-- ASSIGNMENT --
Type out all the records again exactly.

┄┄┄┄┄┄

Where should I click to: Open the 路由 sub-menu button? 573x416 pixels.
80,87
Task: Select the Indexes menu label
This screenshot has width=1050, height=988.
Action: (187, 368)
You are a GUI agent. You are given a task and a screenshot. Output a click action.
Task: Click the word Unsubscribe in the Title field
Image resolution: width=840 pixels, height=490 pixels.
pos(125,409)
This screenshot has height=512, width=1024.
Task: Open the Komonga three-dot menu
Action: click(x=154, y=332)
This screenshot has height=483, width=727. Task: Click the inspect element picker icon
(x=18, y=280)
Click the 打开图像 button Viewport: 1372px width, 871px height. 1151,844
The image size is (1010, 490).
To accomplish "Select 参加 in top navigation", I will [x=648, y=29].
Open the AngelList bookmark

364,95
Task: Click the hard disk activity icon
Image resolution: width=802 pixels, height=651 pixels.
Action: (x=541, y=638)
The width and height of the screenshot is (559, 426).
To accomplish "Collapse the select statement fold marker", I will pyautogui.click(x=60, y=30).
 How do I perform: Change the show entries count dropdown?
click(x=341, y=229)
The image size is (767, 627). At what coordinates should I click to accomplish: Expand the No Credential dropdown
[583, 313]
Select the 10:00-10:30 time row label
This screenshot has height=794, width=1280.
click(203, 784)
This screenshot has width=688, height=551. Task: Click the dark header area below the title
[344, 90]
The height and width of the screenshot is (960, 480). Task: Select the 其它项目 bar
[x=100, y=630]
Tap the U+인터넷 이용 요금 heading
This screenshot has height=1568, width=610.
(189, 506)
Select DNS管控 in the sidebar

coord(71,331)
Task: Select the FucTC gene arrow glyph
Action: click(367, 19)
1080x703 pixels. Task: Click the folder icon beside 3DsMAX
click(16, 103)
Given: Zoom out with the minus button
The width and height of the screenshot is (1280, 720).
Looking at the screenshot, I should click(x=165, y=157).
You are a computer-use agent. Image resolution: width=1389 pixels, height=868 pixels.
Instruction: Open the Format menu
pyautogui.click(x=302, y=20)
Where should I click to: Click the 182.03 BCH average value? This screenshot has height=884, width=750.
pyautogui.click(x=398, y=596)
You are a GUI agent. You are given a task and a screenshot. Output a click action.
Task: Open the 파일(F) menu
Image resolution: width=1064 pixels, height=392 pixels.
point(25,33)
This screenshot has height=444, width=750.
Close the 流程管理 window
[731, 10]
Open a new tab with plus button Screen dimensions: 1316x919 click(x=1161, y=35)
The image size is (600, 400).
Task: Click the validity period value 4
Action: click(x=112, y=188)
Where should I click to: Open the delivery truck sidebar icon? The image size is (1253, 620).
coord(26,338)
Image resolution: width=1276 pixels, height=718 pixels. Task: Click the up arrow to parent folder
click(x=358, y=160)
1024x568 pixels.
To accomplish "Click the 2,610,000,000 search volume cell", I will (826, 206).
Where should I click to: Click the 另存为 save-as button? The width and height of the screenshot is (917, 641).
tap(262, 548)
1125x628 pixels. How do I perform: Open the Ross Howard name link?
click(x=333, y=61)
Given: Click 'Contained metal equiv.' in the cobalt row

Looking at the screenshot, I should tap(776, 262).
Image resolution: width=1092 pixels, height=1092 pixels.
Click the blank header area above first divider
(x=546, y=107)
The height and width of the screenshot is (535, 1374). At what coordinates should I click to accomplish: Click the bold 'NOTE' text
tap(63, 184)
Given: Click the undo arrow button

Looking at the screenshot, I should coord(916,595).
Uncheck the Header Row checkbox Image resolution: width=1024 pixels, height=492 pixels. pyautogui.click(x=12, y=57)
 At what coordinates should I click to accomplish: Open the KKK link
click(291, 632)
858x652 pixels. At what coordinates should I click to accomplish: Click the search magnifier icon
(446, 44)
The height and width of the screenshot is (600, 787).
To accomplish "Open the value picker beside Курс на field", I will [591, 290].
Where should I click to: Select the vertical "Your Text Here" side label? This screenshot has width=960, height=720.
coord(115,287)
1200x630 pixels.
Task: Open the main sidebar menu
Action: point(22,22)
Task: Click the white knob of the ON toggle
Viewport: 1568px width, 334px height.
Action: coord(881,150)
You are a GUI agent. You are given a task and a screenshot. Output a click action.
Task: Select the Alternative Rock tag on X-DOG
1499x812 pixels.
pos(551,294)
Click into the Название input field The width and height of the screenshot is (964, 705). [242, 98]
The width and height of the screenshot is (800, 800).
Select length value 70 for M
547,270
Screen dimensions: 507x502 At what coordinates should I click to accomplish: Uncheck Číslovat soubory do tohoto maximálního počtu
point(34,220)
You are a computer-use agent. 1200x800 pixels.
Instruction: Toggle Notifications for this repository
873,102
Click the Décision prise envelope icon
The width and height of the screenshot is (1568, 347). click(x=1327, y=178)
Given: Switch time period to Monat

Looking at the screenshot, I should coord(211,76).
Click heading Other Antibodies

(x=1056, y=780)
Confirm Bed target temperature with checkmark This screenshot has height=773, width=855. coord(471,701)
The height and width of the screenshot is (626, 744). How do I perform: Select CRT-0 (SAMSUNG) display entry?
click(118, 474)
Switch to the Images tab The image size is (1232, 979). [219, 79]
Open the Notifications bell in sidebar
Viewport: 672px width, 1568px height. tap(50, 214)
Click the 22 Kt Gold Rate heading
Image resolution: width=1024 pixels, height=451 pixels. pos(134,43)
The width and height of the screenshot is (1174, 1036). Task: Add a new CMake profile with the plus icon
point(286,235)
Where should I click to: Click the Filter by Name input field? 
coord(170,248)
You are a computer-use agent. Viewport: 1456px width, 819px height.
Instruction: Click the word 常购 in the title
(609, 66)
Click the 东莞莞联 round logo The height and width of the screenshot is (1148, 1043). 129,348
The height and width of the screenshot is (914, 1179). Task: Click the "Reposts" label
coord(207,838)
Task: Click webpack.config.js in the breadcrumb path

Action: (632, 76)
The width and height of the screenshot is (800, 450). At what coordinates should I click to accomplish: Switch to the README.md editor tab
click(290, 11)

┄┄┄┄┄┄

-- EXERCISE OUTPUT --
Where should I click to: Open the 路由 sub-menu button? 573x416 pixels.
80,87
Task: Select the Indexes menu label
This screenshot has width=1050, height=988.
Action: (187, 368)
You are a GUI agent. You are given a task and a screenshot. Output a click action.
Task: Click the word Unsubscribe in the Title field
Image resolution: width=840 pixels, height=490 pixels.
pos(125,409)
This screenshot has height=512, width=1024.
Task: Open the Komonga three-dot menu
Action: click(x=154, y=332)
This screenshot has height=483, width=727. Task: Click the inspect element picker icon
(x=18, y=280)
Click the 打开图像 button Viewport: 1372px width, 871px height. 1151,844
The image size is (1010, 490).
To accomplish "Select 参加 in top navigation", I will [x=648, y=29].
Open the AngelList bookmark

364,95
Task: Click the hard disk activity icon
Image resolution: width=802 pixels, height=651 pixels.
Action: (x=541, y=638)
The width and height of the screenshot is (559, 426).
To accomplish "Collapse the select statement fold marker", I will pyautogui.click(x=60, y=30).
 How do I perform: Change the show entries count dropdown?
click(x=341, y=229)
The image size is (767, 627). At what coordinates should I click to accomplish: Expand the No Credential dropdown
[583, 313]
Select the 10:00-10:30 time row label
This screenshot has height=794, width=1280.
click(203, 784)
This screenshot has width=688, height=551. Task: Click the dark header area below the title
[344, 90]
The height and width of the screenshot is (960, 480). Task: Select the 其它项目 bar
[x=100, y=630]
Tap the U+인터넷 이용 요금 heading
This screenshot has height=1568, width=610.
(189, 506)
Select DNS管控 in the sidebar

coord(71,331)
Task: Select the FucTC gene arrow glyph
Action: click(367, 19)
1080x703 pixels. Task: Click the folder icon beside 3DsMAX
click(16, 103)
Given: Zoom out with the minus button
The width and height of the screenshot is (1280, 720).
Looking at the screenshot, I should click(x=165, y=157).
You are a computer-use agent. Image resolution: width=1389 pixels, height=868 pixels.
Instruction: Open the Format menu
pyautogui.click(x=302, y=20)
Where should I click to: Click the 182.03 BCH average value? This screenshot has height=884, width=750.
pyautogui.click(x=398, y=596)
You are a GUI agent. You are given a task and a screenshot. Output a click action.
Task: Open the 파일(F) menu
Image resolution: width=1064 pixels, height=392 pixels.
point(25,33)
This screenshot has height=444, width=750.
Close the 流程管理 window
[731, 10]
Open a new tab with plus button Screen dimensions: 1316x919 click(x=1161, y=35)
The image size is (600, 400).
Task: Click the validity period value 4
Action: click(x=112, y=188)
Where should I click to: Open the delivery truck sidebar icon? The image size is (1253, 620).
coord(26,338)
Image resolution: width=1276 pixels, height=718 pixels. Task: Click the up arrow to parent folder
click(x=358, y=160)
1024x568 pixels.
To accomplish "Click the 2,610,000,000 search volume cell", I will (826, 206).
Where should I click to: Click the 另存为 save-as button? The width and height of the screenshot is (917, 641).
tap(262, 548)
1125x628 pixels. How do I perform: Open the Ross Howard name link?
click(x=333, y=61)
Given: Click 'Contained metal equiv.' in the cobalt row

Looking at the screenshot, I should tap(776, 262).
Image resolution: width=1092 pixels, height=1092 pixels.
Click the blank header area above first divider
(x=546, y=107)
The height and width of the screenshot is (535, 1374). At what coordinates should I click to accomplish: Click the bold 'NOTE' text
tap(63, 184)
Given: Click the undo arrow button

Looking at the screenshot, I should coord(916,595).
Uncheck the Header Row checkbox Image resolution: width=1024 pixels, height=492 pixels. pyautogui.click(x=12, y=57)
 At what coordinates should I click to accomplish: Open the KKK link
click(291, 632)
858x652 pixels. At what coordinates should I click to accomplish: Click the search magnifier icon
(446, 44)
The height and width of the screenshot is (600, 787).
To accomplish "Open the value picker beside Курс на field", I will [591, 290].
Where should I click to: Select the vertical "Your Text Here" side label? This screenshot has width=960, height=720.
coord(115,287)
1200x630 pixels.
Task: Open the main sidebar menu
Action: point(22,22)
Task: Click the white knob of the ON toggle
Viewport: 1568px width, 334px height.
Action: coord(881,150)
You are a GUI agent. You are given a task and a screenshot. Output a click action.
Task: Select the Alternative Rock tag on X-DOG
1499x812 pixels.
pos(551,294)
Click into the Название input field The width and height of the screenshot is (964, 705). [242, 98]
The width and height of the screenshot is (800, 800).
Select length value 70 for M
547,270
Screen dimensions: 507x502 At what coordinates should I click to accomplish: Uncheck Číslovat soubory do tohoto maximálního počtu
point(34,220)
You are a computer-use agent. 1200x800 pixels.
Instruction: Toggle Notifications for this repository
873,102
Click the Décision prise envelope icon
The width and height of the screenshot is (1568, 347). click(x=1327, y=178)
Given: Switch time period to Monat

Looking at the screenshot, I should coord(211,76).
Click heading Other Antibodies

(x=1056, y=780)
Confirm Bed target temperature with checkmark This screenshot has height=773, width=855. coord(471,701)
The height and width of the screenshot is (626, 744). How do I perform: Select CRT-0 (SAMSUNG) display entry?
click(118, 474)
Switch to the Images tab The image size is (1232, 979). [219, 79]
Open the Notifications bell in sidebar
Viewport: 672px width, 1568px height. tap(50, 214)
Click the 22 Kt Gold Rate heading
Image resolution: width=1024 pixels, height=451 pixels. pos(134,43)
The width and height of the screenshot is (1174, 1036). Task: Add a new CMake profile with the plus icon
point(286,235)
Where should I click to: Click the Filter by Name input field? 
coord(170,248)
You are a computer-use agent. Viewport: 1456px width, 819px height.
Instruction: Click the word 常购 in the title
(609, 66)
Click the 东莞莞联 round logo The height and width of the screenshot is (1148, 1043). 129,348
The height and width of the screenshot is (914, 1179). Task: Click the "Reposts" label
coord(207,838)
Task: Click webpack.config.js in the breadcrumb path

Action: (632, 76)
The width and height of the screenshot is (800, 450). At what coordinates should I click to accomplish: Switch to the README.md editor tab
click(290, 11)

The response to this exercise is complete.